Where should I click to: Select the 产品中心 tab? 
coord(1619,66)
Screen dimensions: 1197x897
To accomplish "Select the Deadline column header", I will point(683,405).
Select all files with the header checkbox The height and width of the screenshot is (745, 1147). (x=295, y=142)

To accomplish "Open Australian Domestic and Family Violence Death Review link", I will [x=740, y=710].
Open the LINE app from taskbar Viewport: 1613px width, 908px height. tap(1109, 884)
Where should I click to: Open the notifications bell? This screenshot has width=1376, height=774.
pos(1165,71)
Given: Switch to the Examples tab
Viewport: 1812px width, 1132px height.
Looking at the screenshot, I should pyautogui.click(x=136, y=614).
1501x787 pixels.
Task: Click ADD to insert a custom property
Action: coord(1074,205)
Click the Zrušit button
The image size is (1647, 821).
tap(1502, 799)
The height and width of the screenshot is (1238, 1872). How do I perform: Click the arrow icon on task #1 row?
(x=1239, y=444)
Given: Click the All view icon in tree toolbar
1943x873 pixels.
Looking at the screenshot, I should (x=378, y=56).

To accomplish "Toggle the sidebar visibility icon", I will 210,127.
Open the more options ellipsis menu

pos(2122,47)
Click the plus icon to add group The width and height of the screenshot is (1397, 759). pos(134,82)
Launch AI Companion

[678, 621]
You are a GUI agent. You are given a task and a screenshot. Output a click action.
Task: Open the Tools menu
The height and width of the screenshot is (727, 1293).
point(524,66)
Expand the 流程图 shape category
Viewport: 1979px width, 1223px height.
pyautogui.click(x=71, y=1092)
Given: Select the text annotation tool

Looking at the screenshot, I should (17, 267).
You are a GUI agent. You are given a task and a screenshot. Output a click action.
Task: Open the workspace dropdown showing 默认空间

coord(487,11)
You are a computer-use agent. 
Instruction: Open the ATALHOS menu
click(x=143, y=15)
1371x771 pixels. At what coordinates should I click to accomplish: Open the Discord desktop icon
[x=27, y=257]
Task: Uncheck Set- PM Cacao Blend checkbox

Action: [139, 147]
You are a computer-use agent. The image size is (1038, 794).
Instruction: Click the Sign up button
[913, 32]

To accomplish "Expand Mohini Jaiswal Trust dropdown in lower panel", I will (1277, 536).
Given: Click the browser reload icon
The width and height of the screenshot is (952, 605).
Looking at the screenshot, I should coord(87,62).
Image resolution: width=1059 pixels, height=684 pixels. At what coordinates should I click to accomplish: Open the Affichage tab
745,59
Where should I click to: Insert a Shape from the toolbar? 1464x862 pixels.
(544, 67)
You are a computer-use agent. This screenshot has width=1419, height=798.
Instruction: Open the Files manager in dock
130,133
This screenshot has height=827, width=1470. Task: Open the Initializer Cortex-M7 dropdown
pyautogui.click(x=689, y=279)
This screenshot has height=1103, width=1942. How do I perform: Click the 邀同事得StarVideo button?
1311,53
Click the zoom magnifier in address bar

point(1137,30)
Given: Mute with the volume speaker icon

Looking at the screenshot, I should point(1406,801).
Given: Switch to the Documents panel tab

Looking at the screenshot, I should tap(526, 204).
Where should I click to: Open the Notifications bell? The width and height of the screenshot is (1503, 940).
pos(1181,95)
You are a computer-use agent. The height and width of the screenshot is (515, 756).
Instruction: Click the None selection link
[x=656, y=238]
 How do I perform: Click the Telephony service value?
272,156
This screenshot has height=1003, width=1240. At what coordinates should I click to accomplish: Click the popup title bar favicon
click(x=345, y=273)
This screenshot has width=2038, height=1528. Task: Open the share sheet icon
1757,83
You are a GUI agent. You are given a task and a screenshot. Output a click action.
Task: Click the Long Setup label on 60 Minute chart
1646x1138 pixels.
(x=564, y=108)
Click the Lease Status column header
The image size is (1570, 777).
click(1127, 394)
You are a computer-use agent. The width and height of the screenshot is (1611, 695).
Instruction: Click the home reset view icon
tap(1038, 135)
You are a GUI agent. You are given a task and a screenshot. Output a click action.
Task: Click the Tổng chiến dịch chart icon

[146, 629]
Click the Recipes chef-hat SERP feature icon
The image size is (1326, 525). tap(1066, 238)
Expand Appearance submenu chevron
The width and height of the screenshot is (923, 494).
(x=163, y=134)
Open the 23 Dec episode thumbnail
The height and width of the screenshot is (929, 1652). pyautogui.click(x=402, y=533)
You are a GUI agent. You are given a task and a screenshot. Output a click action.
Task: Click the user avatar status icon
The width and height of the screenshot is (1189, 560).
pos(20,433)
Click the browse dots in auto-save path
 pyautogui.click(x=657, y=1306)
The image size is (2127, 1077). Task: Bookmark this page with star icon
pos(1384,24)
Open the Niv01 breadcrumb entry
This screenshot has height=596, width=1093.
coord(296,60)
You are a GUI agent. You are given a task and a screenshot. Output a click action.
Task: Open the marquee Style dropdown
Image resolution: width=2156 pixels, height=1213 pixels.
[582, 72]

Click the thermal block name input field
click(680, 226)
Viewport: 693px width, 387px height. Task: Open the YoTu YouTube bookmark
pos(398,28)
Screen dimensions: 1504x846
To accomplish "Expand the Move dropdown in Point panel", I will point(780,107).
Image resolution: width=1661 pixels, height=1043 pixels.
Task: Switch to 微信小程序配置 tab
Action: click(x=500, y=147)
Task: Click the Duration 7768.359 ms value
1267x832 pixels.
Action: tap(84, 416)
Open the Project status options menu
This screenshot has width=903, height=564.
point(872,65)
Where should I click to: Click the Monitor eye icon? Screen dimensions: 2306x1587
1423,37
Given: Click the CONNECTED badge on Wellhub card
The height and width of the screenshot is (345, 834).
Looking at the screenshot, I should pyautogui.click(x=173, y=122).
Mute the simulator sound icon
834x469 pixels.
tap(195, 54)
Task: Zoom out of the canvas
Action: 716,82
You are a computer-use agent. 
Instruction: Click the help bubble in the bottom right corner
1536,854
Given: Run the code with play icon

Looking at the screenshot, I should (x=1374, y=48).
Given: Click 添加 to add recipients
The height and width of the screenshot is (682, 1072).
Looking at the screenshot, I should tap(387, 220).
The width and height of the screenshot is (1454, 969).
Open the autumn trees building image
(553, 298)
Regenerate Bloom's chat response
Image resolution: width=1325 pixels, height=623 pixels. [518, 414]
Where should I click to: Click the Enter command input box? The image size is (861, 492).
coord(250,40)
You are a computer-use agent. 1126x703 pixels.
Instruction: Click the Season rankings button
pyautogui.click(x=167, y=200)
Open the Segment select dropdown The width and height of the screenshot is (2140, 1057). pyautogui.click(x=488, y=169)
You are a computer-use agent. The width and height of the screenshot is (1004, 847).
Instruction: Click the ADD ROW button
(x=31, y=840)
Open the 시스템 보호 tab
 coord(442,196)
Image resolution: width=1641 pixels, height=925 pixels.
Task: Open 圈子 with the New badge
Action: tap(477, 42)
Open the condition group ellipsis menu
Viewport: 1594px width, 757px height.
━━━━━━
● **TASK INSTRUCTIONS**
Which lines of the data hold the string "column"? Return each of them.

● **ANSWER FOR THIS EXERCISE**
To accomplish "Select the Deadline column header", I will point(683,405).
Click the Lease Status column header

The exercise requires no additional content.